Just under 4,000 of those have access to pharmaceutical-grade versions of street drugs through safer supply programs, the vast majority of which are prescribed the oral tablet hydromorphone.
Last year, 1,716 people died of overdoses, making 2020 the deadliest year ever for overdosed deaths in B.C.
Lavigne said seeing the crisis worsen during her more than decade-long career has made her and her colleagues keen to do more, even before the pandemic undid much recent progress to curb deaths.
“Seeing the numbers and the bigger picture, that really anchored me as a clinician,” Lavigne said.
Emma Garrod, a registered nurse and clinical project manager with the BC Centre on Substance Use, said the decision to start with Suboxone was made because it is usually the first opioid replacement treatment tried with a new patient.
“It’s a pretty big leap to prescribe a controlled substance as opposed to starting someone with Tylenol,” Garrod said. “It’s a large leap for the college and it’s precedent-setting in North America.”
Garrod led the development of the training in concert with the BC College of Nurses and Midwives and said it was a challenge because prescribing isn’t really part of a nursing education.
But, she said, the training is “really building on a very strong foundation that nurses already have.”
This first cohort of nurses did pre-existing online opioid prescribing training for physicians and pharmacists, then completed a specially designed workbook on the prescribing process during distanced, in-person training in smaller groups last month.
In the next few weeks, they are finishing their in-person training with current prescribers and substance use experts throughout the province.
The training will continue to quickly scale up the number of nurse prescribers available.
All three said nurses have a unique role that puts them in a strong position to help people who use substances access alternatives, particularly in smaller communities, where they may be the only full-time health-care professionals.

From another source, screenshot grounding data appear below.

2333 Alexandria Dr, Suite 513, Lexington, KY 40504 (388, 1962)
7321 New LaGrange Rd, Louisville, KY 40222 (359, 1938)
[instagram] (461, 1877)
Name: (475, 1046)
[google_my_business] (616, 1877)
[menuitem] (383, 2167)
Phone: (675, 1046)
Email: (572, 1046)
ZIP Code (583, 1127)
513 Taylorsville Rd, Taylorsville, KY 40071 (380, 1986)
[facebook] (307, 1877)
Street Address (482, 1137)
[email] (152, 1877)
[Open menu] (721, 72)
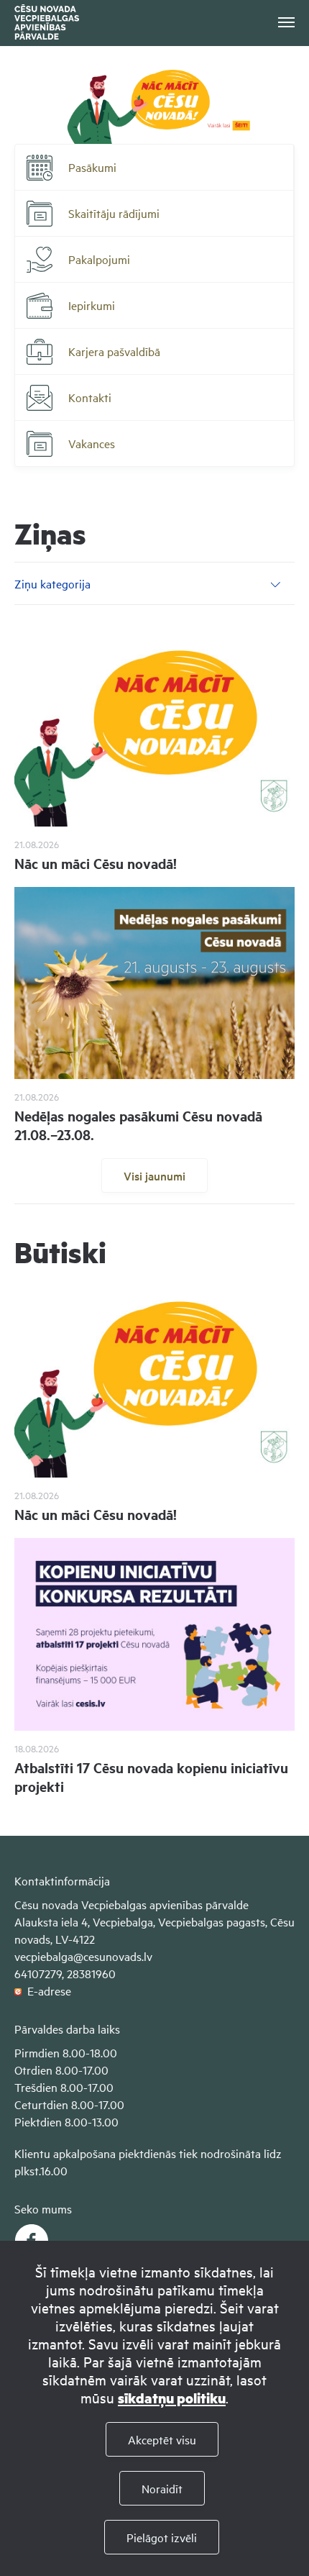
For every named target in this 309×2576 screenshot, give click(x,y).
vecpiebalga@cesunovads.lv (83, 1956)
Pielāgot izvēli (161, 2537)
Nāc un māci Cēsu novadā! (95, 863)
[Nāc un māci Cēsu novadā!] (154, 730)
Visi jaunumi (154, 1175)
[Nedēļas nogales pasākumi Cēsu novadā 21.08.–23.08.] (154, 983)
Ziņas (50, 533)
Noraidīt (162, 2488)
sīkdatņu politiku (172, 2398)
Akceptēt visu (162, 2439)
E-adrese (46, 1990)
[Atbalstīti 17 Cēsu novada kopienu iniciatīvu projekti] (154, 1634)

“Nurses have a differently facing role with clients than physicians do,” Lavigne said. “They’re in a position to reach out to clients, for creating those relationships in the community. Many nurses here … they just wish they could do more.”
Providing expanded substance use care is particularly important in First Nations communities and for Indigenous people in urban centres who experience frequent and systemic racism in health care.
Indigenous people in B.C. are much less likely to have access to primary care, which a recent report found results in poorer health outcomes across the board, especially for women.
First Nations people account for 16 per ent of overdose fatalities despite making up only 3.3 per cent of the B.C. population. First Nations women are nearly twice as likely to die of an overdose as non-First Nations women, according to the report.
Garrod said the training will evolve based on feedback and questions from nurses as they begin to prescribe and that will shape training for expanded prescription abilities to provide safer alternatives to other substances.
Garrod said the work also begins to break down stigma around substance use and remove barriers to care for the people who need it most.
“There are many other elements of care and changes needed, and this is one part of it,” Garrod said. “It’s a really big step for a lot of more rural and remote places that need access to prescribers.”